Aim of the exercise: In the records below, find each line with the word "Copinsay" and copy it.

== Segment start ==

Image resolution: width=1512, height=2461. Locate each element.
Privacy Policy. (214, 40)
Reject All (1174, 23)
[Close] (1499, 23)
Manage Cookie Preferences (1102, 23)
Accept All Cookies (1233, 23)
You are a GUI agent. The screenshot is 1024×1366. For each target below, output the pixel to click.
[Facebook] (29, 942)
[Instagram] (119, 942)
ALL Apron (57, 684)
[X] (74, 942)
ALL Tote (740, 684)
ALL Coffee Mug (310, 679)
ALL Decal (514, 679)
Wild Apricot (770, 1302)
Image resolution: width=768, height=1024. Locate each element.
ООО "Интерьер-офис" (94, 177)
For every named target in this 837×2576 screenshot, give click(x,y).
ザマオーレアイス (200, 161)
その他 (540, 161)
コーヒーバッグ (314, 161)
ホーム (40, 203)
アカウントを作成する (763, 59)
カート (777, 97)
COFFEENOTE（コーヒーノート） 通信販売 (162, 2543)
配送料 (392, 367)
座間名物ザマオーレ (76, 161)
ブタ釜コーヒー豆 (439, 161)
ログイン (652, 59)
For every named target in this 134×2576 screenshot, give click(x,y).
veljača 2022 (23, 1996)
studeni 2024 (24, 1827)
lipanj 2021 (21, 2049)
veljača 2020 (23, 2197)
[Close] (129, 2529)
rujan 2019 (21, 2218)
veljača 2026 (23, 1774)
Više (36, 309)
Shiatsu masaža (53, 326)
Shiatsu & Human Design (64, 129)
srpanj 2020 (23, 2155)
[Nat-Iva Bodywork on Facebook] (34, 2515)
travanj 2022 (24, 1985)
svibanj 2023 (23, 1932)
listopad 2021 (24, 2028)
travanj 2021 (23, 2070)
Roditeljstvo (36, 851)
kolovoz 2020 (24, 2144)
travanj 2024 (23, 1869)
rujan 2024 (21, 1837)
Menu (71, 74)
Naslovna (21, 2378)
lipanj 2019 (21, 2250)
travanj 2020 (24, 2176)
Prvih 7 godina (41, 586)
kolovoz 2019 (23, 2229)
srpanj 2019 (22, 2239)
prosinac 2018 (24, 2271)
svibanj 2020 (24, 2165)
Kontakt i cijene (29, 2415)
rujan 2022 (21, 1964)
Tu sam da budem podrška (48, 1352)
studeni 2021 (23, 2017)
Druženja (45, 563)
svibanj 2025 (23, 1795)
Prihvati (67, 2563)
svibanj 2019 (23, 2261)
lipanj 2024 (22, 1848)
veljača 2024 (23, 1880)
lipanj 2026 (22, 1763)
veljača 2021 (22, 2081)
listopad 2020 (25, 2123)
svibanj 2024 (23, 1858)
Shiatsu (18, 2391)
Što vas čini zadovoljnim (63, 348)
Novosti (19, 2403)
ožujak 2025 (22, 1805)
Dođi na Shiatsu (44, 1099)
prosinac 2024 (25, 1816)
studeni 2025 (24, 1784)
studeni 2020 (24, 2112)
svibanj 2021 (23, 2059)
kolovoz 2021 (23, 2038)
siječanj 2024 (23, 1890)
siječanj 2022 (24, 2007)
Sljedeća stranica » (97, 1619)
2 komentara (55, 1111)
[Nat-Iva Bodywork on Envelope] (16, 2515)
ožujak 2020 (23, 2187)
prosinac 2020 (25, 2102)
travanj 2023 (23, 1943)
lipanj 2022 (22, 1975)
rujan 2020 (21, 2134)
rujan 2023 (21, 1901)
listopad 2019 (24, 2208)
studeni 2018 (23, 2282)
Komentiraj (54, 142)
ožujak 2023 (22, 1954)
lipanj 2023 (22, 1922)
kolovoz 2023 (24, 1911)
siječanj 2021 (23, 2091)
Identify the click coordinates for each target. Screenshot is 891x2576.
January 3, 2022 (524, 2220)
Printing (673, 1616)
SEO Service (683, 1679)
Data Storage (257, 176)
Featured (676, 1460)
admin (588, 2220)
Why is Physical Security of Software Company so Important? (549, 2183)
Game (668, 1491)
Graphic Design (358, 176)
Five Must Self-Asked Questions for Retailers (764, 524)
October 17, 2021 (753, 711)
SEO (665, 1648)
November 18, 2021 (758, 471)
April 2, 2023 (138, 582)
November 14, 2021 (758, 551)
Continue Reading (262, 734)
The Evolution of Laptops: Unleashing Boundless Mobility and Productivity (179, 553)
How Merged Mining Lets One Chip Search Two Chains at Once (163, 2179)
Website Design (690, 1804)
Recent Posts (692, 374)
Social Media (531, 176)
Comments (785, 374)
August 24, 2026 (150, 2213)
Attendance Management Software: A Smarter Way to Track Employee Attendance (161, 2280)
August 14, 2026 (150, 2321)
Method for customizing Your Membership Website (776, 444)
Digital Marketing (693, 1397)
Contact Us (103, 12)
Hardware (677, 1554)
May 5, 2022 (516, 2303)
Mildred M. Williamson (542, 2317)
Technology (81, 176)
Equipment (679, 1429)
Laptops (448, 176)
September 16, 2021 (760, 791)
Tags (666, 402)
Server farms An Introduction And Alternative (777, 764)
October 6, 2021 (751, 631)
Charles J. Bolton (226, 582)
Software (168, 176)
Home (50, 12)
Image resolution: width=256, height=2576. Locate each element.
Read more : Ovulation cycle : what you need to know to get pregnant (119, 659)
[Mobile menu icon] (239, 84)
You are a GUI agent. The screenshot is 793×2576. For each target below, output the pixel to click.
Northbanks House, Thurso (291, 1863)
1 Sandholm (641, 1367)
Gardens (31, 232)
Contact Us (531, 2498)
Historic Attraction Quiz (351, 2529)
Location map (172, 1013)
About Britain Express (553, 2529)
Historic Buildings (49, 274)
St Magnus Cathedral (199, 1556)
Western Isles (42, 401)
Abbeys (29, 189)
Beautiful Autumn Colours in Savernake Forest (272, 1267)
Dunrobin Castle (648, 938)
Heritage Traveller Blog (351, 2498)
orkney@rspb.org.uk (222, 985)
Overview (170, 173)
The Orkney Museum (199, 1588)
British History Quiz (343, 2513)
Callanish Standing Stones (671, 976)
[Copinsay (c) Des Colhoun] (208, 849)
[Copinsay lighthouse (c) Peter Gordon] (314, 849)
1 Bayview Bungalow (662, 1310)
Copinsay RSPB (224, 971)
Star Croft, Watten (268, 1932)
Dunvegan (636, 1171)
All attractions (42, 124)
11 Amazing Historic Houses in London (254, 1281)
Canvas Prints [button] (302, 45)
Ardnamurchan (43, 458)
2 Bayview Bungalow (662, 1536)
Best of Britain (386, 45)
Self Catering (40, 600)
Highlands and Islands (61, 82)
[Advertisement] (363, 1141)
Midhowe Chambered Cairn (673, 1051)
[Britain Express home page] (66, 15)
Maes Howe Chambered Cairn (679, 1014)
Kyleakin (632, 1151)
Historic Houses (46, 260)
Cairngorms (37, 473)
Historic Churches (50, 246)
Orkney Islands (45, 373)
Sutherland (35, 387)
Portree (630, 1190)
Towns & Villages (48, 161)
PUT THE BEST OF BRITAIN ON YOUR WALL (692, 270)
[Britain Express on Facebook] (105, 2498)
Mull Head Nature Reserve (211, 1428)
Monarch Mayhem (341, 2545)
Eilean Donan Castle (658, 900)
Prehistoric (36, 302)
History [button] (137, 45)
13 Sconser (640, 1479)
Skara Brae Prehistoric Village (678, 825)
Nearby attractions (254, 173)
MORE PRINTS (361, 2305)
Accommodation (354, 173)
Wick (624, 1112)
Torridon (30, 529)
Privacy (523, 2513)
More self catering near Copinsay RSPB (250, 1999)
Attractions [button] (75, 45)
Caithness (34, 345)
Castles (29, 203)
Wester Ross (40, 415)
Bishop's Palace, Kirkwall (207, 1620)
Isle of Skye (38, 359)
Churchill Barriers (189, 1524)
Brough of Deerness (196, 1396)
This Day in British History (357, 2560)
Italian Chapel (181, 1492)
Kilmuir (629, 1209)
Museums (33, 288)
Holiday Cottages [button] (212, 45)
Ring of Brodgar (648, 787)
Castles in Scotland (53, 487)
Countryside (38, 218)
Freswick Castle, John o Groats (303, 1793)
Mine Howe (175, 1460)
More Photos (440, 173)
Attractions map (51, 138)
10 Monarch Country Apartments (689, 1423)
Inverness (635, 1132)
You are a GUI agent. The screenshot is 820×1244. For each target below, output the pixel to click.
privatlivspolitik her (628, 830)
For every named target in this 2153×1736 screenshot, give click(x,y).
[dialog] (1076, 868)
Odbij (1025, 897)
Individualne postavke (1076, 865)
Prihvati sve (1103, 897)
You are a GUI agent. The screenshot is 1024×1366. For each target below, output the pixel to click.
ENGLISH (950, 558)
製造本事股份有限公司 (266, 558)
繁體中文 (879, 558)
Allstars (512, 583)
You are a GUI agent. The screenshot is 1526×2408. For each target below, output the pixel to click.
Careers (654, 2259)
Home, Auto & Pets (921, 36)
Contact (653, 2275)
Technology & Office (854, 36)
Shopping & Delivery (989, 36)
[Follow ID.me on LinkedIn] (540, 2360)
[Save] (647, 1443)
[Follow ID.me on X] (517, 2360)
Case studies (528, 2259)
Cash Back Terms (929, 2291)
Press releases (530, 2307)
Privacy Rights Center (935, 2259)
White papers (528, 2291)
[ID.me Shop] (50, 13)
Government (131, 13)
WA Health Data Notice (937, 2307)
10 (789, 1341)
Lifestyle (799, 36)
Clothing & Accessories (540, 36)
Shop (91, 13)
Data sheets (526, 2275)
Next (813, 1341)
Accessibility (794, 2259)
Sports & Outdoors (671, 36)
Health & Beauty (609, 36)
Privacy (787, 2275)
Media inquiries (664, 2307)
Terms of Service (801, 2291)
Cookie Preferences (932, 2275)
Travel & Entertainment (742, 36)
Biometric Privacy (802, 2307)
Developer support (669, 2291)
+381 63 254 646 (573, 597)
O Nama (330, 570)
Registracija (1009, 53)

== Segment end ==

Response to this exercise:
[Copinsay (c) Des Colhoun] (208, 849)
[Copinsay lighthouse (c) Peter Gordon] (314, 849)
Copinsay RSPB (224, 971)
More self catering near Copinsay RSPB (250, 1999)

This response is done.